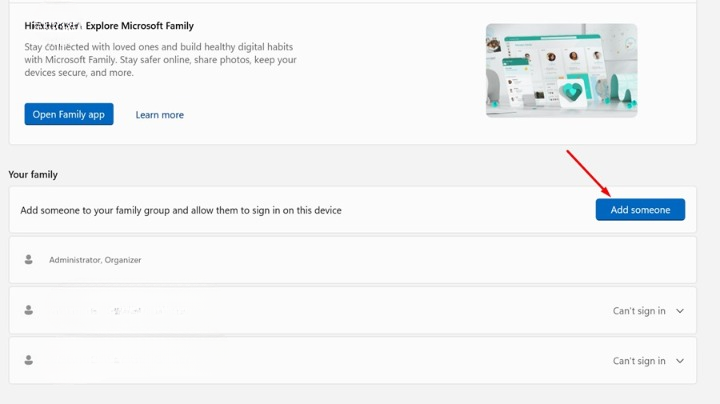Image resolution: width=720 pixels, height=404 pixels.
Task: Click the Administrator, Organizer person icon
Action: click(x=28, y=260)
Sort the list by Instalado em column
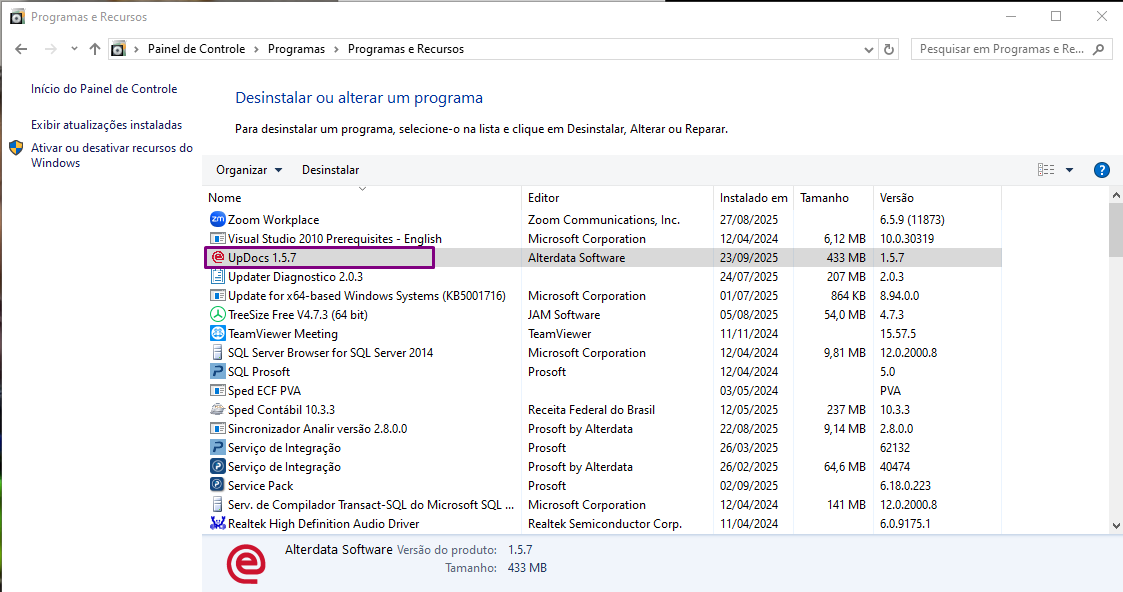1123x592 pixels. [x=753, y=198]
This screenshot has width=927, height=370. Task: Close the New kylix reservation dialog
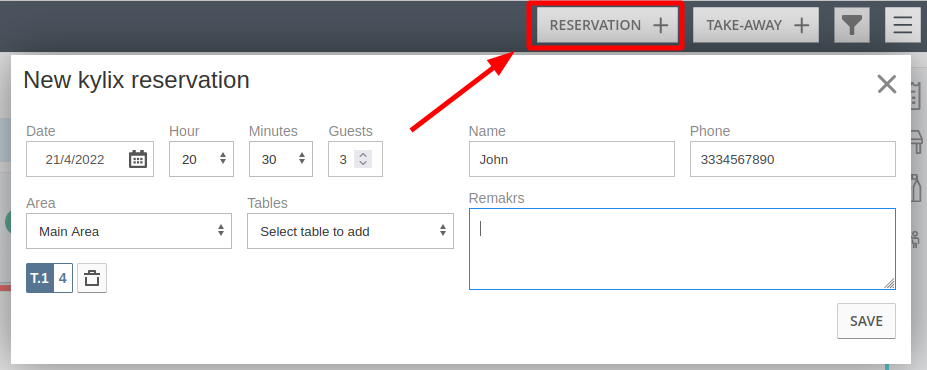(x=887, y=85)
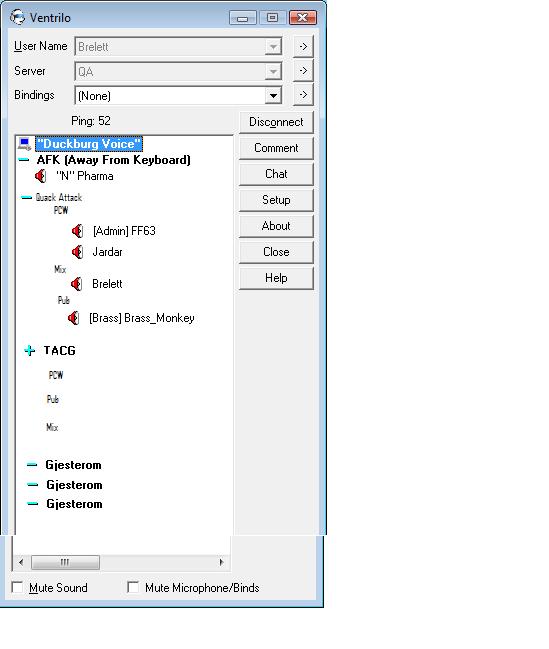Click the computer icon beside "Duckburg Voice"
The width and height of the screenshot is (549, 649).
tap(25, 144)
*-*-*
• [WORK INSTRUCTIONS]: Copy out the listing above word for word, without the pictures.

• [EXERCISE OUTPUT]:
Image resolution: width=720 pixels, height=404 pixels.
Task: Click the Administrator, Organizer person icon
Action: click(x=28, y=260)
Sort the list by Instalado em column
1123x592 pixels. [x=753, y=198]
This screenshot has width=927, height=370. Task: Close the New kylix reservation dialog
(x=887, y=85)
Click the computer icon beside "Duckburg Voice"
The width and height of the screenshot is (549, 649).
tap(25, 144)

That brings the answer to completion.